Members of the police force, defense force, fire brigade, and 
prison guards may not organize or join unions.  Bahamian 
workers exercise the right of association extensively, with 
almost one-quarter of the work force (and one-half the workers 
in the important hotel industry) belonging to unions.

The country's two major umbrella labor organizations, the 
National Workers Council of Trade Unions and Associations and 
the Trade Union Congress (TUC), and individual labor unions all 
function independent of government or political party control.  
All labor unions have the right to maintain affiliations with 
international trade union organizations.

The Industrial Relations Act requires that, before a strike 
begins, a simple majority of a union's membership must vote in 
favor of a motion to strike.  The Department of Labor must 
supervise the vote.  The Minister of Labor, Human Resources, 
and Training may also refer a dispute involving employees of an 
"essential service" to the Industrial Relations Board for 
settlement, if the Minister determines that the public interest 
requires such action.

The country's largest labor union, the Bahamas Hotel Catering 
and Allied Workers Union, conducted a number of work stoppages 
and strikes at resort hotels during the year.

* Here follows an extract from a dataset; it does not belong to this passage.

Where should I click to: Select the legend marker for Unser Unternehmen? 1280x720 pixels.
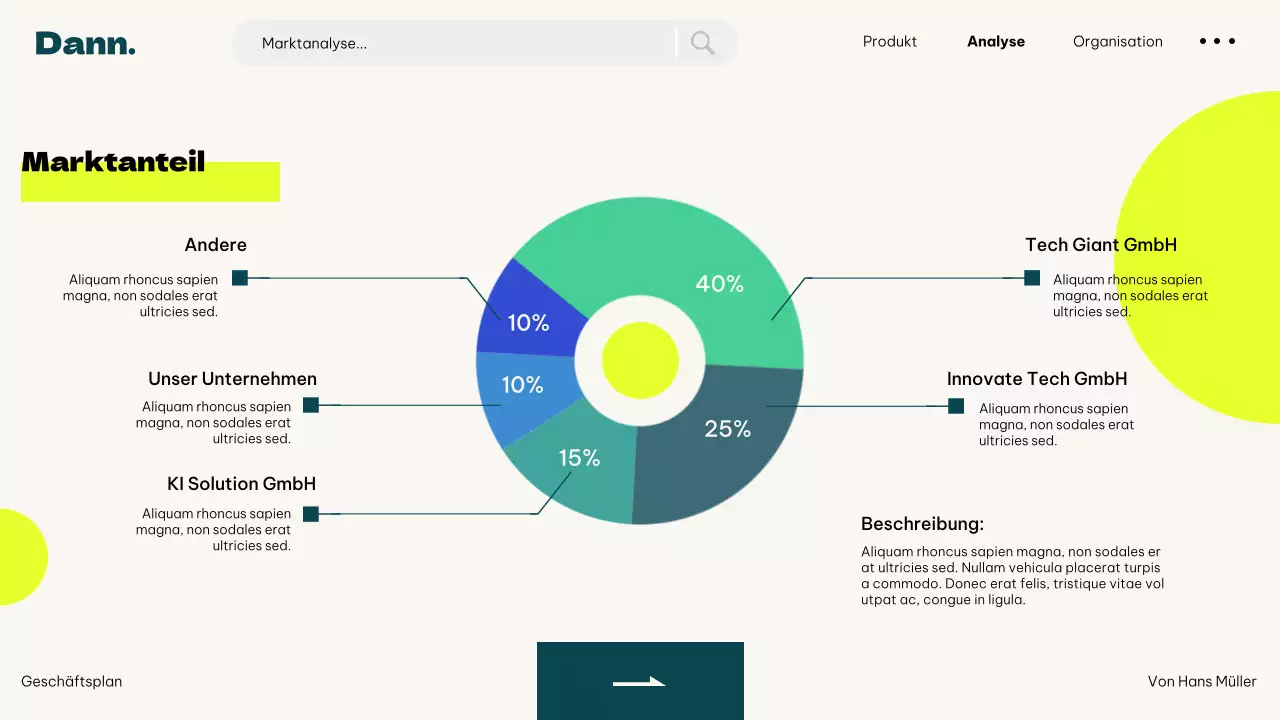[x=311, y=405]
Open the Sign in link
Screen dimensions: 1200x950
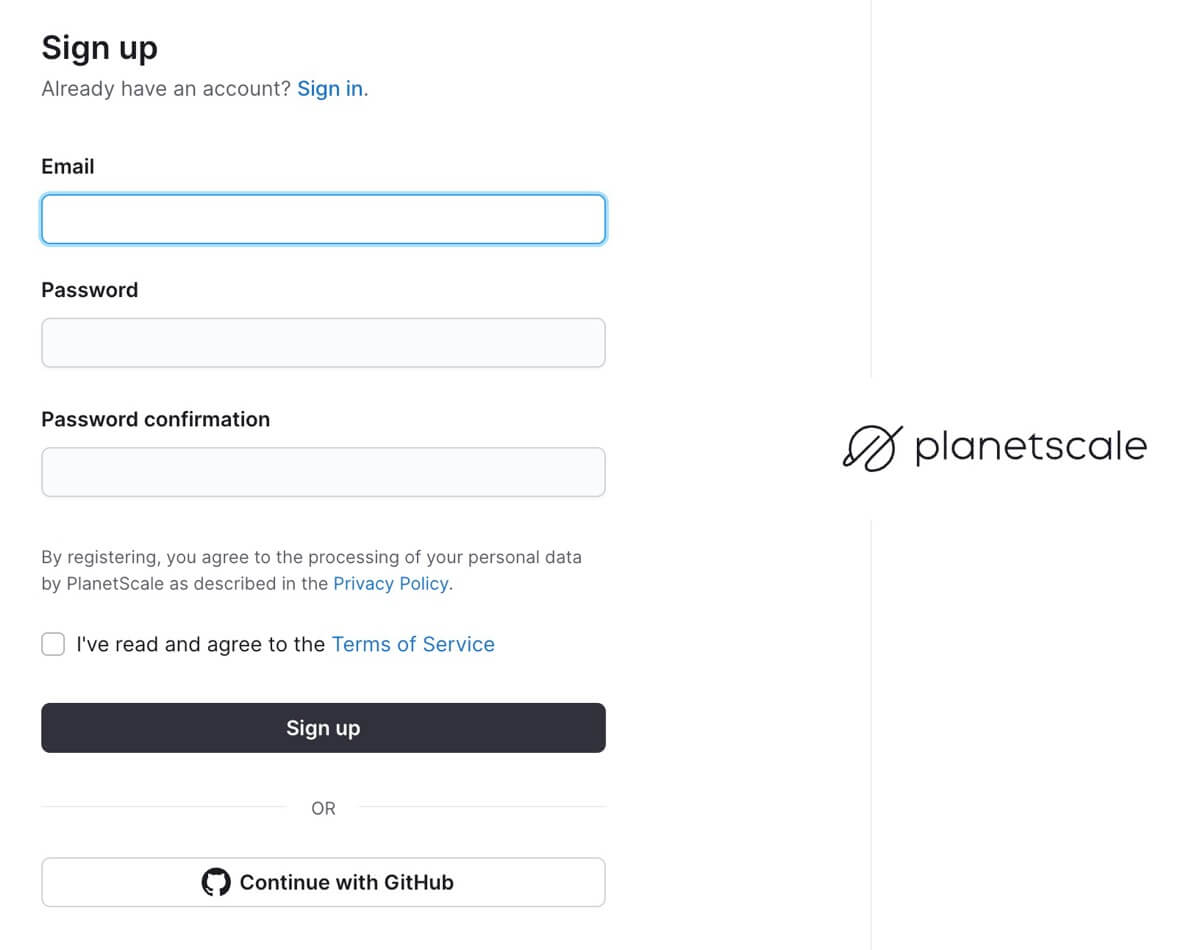(x=330, y=89)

     b.  The Right to Organize and Bargain Collectively

Workers freely exercise their right to organize and participate 
in collective bargaining, which the law protects.  Unions and 
employers negotiate wage rates without government interference.
The Constitution and the Industrial Relations Act prohibit 
antiunion discrimination by employers.  The Act requires 
employers to recognize trade unions.  The Industrial Relations 
Board mediates disputes between employees or unions and their 
employers.  Mechanisms exist to resolve complaints, including 
filing a trade union dispute with the Ministry of Labor or 
bringing a civil suit against the employer in court.  The Act 
requires the reinstatement of workers fired for union 
activities.  Employers may dismiss workers in accordance with 
applicable contracts, which generally require some severance 
pay.  The Government enforces labor laws and regulations 
uniformly throughout the country.

The Bahamas has two small free trade zones.  Labor law and 
practice in these zones do not differ from those in the rest of 
the country.

     c.  Prohibition of Forced or Compulsory Labor

The Constitution prohibits forced or compulsory labor, and such 
labor does not exist in practice.

     d.  Minimum Age for Employment of Children

The law prohibits the employment of children under the age of 
14 for industrial work, work during school hours, or work at 
night.  There is no legal minimum age for employment in other 
sectors, and some children work part-time in light industry and 
service jobs.

     e.  Acceptable Conditions of Work

The Fair Labor Standards Act limits the regular workweek to 48 
hours and provides for one 24-hour rest period.  The Act 
requires overtime payment (time and a half) for hours beyond 
the standard.  The Act permits the creation of a Wages Council 
to recommend the setting of a minimum wage.  To date, however, 
The Bahamas has not established such a council or a minimum 
wage.

The Ministry of Labor, responsible for enforcing labor laws, 
has a team of inspectors who conduct on-site visits to enforce 
occupational health and safety standards and investigate 
employee concerns and complaints, but inspections occur only 
infrequently.  The Ministry normally announces inspection 
visits in advance, and employers generally cooperate with 
inspectors to implement safety standards.  As such inspections 
appear inadequate, the Ministry of Labor, Human Resources, and 
Training formally requested help from the U.S. Department of 
Labor in December to develop a technical training proposal to 
improve occupational safety, health, and welfare.

The national insurance program compensates workers for 
work-related injuries.  The Fair Labor Standards Act requires 
employers to find suitable alternative employment for employees 
injured on the job but still able to work.  The law does not 
provide a right for workers to absent themselves from dangerous 
work situations without jeopardy to continued employment.